Hakubi_Washu writes "LiveJournal has posted their official analysis of what happened last Friday. Apparently someone "accidentally" pushed the emergency power off (which should keep all power off, even UPS), reset it and ran off. They had problems to come back up fast, because of "9 machines with faulty motherboards with embedded NICs that don't do auto-negotiation properly", Machines not fully rebooting for analysis reasons and few others. "

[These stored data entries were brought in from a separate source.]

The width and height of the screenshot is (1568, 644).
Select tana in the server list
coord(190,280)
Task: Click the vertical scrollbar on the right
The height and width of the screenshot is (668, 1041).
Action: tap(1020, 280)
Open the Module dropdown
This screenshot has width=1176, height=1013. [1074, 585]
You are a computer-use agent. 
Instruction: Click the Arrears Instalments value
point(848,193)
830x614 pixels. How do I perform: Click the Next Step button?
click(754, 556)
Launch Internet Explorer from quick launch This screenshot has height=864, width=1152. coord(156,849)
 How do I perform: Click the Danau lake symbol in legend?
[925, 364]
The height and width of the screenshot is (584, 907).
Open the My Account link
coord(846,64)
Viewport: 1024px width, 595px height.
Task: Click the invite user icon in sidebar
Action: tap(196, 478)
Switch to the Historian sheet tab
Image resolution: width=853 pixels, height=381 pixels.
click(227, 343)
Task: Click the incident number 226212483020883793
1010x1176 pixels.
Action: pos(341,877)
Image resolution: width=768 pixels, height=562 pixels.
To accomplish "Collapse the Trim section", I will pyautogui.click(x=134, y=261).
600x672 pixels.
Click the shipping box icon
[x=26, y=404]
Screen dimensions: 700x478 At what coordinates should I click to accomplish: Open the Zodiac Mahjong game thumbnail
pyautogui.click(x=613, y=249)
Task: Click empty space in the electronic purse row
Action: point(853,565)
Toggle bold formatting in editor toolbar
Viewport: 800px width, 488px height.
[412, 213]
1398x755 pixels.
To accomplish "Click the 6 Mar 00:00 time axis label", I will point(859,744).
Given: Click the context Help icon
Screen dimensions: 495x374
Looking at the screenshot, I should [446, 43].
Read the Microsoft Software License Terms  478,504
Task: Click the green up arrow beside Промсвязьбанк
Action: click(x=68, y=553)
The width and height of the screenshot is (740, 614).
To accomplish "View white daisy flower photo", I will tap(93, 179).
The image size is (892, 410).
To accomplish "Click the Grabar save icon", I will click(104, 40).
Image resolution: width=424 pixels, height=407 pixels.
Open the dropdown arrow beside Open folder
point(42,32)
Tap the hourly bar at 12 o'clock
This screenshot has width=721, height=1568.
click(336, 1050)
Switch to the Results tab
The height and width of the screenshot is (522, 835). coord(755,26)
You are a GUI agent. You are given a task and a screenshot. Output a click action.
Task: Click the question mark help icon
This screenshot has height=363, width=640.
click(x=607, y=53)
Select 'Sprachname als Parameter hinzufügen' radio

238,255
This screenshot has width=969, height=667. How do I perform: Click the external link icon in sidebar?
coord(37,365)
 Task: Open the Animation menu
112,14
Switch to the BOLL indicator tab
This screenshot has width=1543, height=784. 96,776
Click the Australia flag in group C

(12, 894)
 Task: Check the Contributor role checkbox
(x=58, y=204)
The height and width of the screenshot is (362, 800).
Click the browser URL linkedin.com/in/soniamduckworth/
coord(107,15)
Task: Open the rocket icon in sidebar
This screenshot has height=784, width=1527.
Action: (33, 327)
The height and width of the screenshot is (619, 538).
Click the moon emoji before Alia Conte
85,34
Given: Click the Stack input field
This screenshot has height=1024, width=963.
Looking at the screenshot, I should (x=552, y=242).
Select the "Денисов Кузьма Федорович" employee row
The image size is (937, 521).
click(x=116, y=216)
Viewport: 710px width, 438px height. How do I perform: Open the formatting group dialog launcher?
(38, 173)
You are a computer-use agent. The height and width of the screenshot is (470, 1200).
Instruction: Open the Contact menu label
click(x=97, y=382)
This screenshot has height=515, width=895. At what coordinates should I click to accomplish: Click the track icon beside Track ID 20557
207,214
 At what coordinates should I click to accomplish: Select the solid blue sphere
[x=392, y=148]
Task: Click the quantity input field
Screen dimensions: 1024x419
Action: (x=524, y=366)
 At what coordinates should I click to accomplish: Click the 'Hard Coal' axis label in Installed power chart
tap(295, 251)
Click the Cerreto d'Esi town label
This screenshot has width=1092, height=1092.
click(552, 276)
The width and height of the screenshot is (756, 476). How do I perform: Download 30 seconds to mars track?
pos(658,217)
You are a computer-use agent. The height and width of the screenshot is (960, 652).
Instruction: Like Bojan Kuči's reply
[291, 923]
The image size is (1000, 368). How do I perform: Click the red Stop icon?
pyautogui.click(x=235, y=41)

22 of 333 comments (clear)

  1. Lesser OS... by Anonymous Coward · · Score: 5, Funny


    They should be using OpenBSD. It can run right through power failures

  2. The less we've learned... by geoffspear · · Score: 4, Funny

    Don't let your clients near the Big Red Button without an escort. Preferably an armed one.

    --
    Don't blame me; I'm never given mod points.
  3. faulty mobo's by Lifthrasir · · Score: 5, Interesting

    so, they had faulty motherboards, knew about it, and didn't do anything to fix it before they had a major outage?

    --
    No beer, no TV make Lifthrasir something something
  4. Oppsie by darkstar949 · · Score: 5, Funny

    "I'll just set my coffee down here, and..."
    ...
    "Oppsie, I hope that button wasn't anything important."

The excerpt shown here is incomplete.